In an effort to build community and connection during the COVID-19 pandemic, the Center for East Asian Studies invited alumni, students and visitors to share personal narratives of how the pandemic is impacting their work and community. Check out one these spotlights from our community below.
Alyeska Juarez, MA ‘15, majored in East Asian Studies during her time at Stanford. After graduating from the program, she studied at the University of Oxford for a year, after which she engaged in advanced Japanese language study in Japan. Alyeska has been living and studying in South Korea for the past three years. While she has a lot of favorite memories from her time at Stanford, she recalls, “some of the most delicious meals I ate at some of the restaurants nearby campus really stand out in my mind.”
Before the COVID-19 pandemic broke out, Alyeska, a native of southern California, was visiting her family while on break from her studies in South Korea. When the pandemic became more acute, she was left with two choices: to stay in California with her family or to go back to East Asia and leave her family. Although her entire family wanted her to stay with them, she chose to return to South Korea. Alyeska explains “as a Latina, family is the most important aspect in one's life and people will do what they can to stay close to their blood ties. Thus, with my decision, I went against the traditional Latin norm. There is not a day that goes by I do not think about my family or how it may be years the next time I may see them. Like others, I also worry about some of my older relatives. But in order to pursue a dream, sometimes we have to sacrifice. “
Since the global health crisis began, Alyeska has reflected on number of things but would like to emphasize two. “First, I discovered that I am actually quite satisfied with only having a few quality relationships in my life.” She notes, “before the pandemic, I frequently attended events where I interacted with a large quantity of people only to probably not meet some of those people again. After the pandemic, I learned that I only need a couple of close people in my life, such as a partner or family, to feel content.” Second, the pandemic has emphasized how interconnected people are globally. She comments “although a lot of people are probably already aware of this second point, after the pandemic it became quite evident how fragile our global supply chains are, or how with less human physical activity the environment is able to regenerate.”
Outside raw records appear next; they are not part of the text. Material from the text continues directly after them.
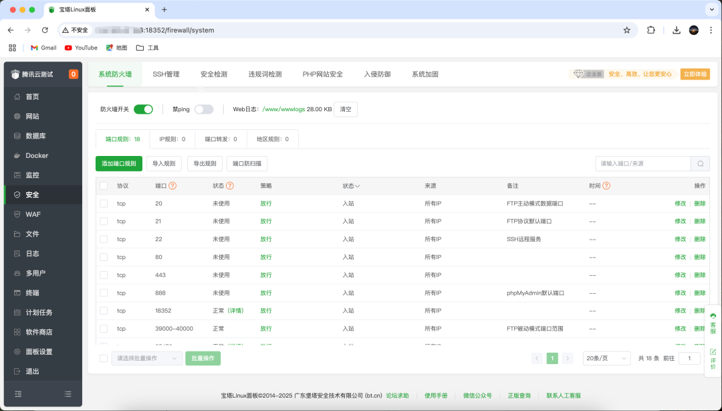
Task: Toggle the 防火墙开关 firewall switch off
Action: 143,108
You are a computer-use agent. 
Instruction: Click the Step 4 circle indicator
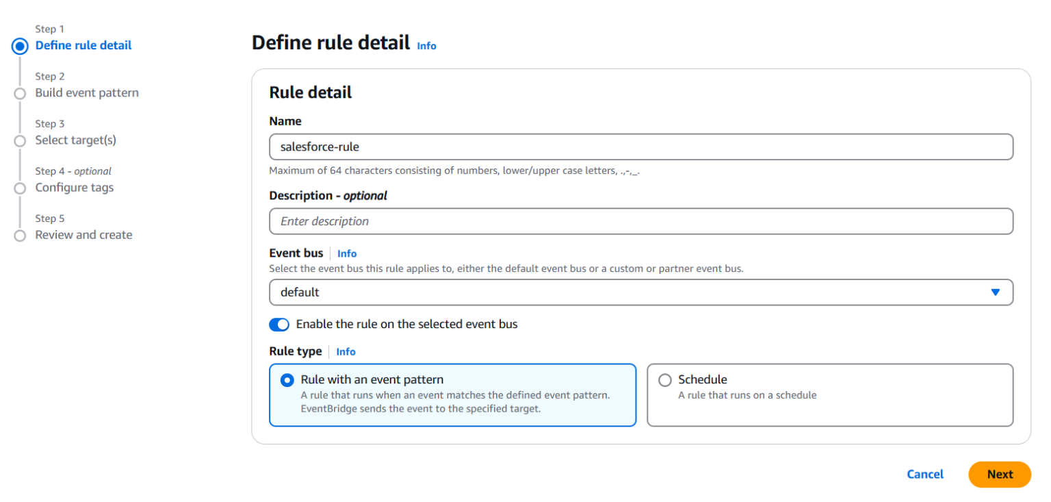[x=21, y=188]
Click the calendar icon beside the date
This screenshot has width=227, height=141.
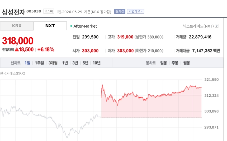(59, 12)

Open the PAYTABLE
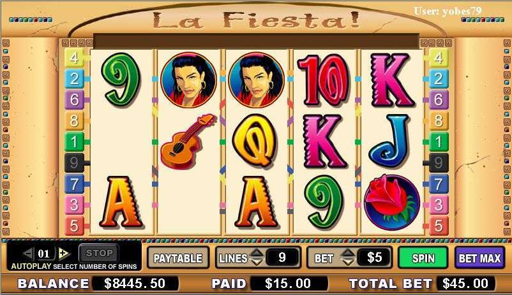tap(178, 258)
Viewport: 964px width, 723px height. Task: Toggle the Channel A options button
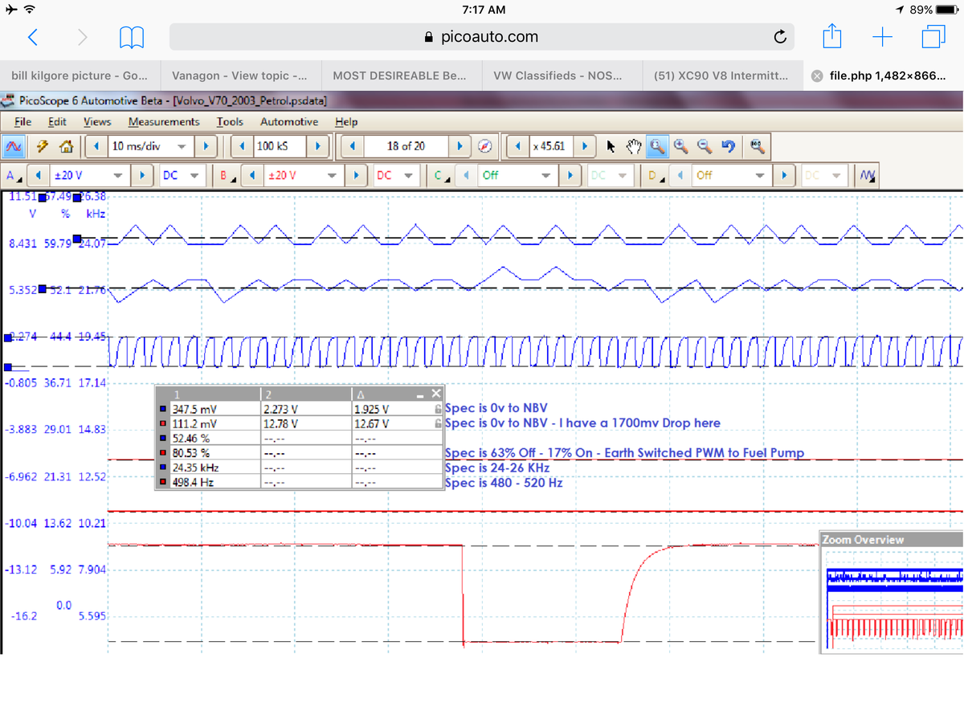(x=12, y=175)
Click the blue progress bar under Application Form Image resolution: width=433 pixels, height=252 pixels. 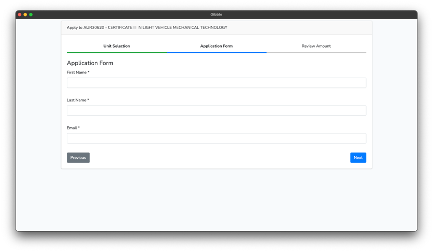point(216,52)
When asked what advice she has for students graduating in the class of 2020, Alyeska offers some advice from her own experience graduating in absentia. “Do not worry too much about graduation. When I graduated from Oxford after Stanford, I graduated in absentia since I was unable to physically attend because I was studying in Japan. Even though I did not attend the event, it still feels important to me because I created symbolic significance.”